E che l'incontro di oggi pomeriggio con Draghi possa rappresentare davvero un incrocio determinante per l'evoluzione stessa del rapporto fra la Lega e l'Ue, lo dimostra il lavorìo degli europarlamentari e dei tecnici del partito sul voto a Bruxelles riguardante proprio il Recovery fund. Una possibile svolta dipenderà proprio dall'esito dell'incontro con l'uomo del "whatever it takes": «Se invece dell'austerity praticata in passato si passasse ad una fase di investimenti, di crescita e di rilancio economico, senza aumento di tasse ma liberando energie e risorse, lo scenario cambierebbe completamente». Ossia? La Lega, che si è astenuta sul documento in commissione ai tempi del governo Conte, potrebbe clamorosamente dire «sì»: «Un conto era il silenzio del precedente governo, che non ha coinvolto nessuno nella stesura del Recovery, altro sarebbe un piano di investimenti, crescita e sviluppo condiviso col Paese». Una decisione del genere andrebbe in controtendenza con la linea tenuta dal gruppo Identità e democrazia, di cui la Lega è il principale partito, e potrebbe aprire scenari inediti: un passo non indifferente, ad esempio, in direzione del Ppe. L'effetto Draghi, non a caso, si è già registrato pure fra i banchi di Bruxelles dove proprio su questo è già emersa la tensione tra il Carroccio e i suoi alleati.
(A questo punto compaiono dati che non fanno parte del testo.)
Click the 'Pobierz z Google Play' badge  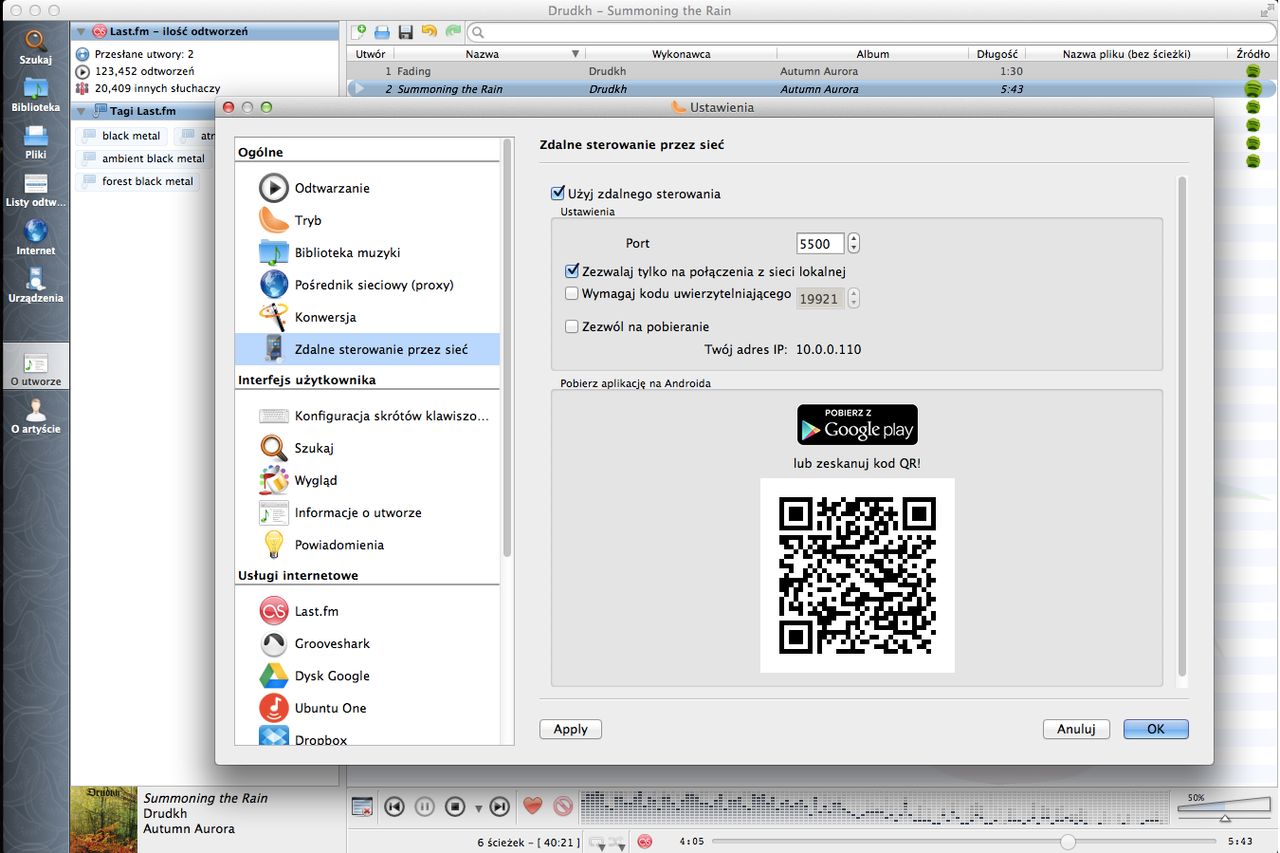coord(856,423)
A rispondere all'attacco del numero due di Afd Joerg Meuthen nei confronti di Draghi ci ha pensato significativamente l'eurodeputato leghista Marco Zanni, presidente proprio di Id: «Se qualcuno all'estero critica Draghi per aver difeso l'economia, il lavoro e la pace sociale europea - quindi anche italiana - e non solo gli interessi tedeschi, questa per noi non sarebbe un'accusa, ma un titolo di merito».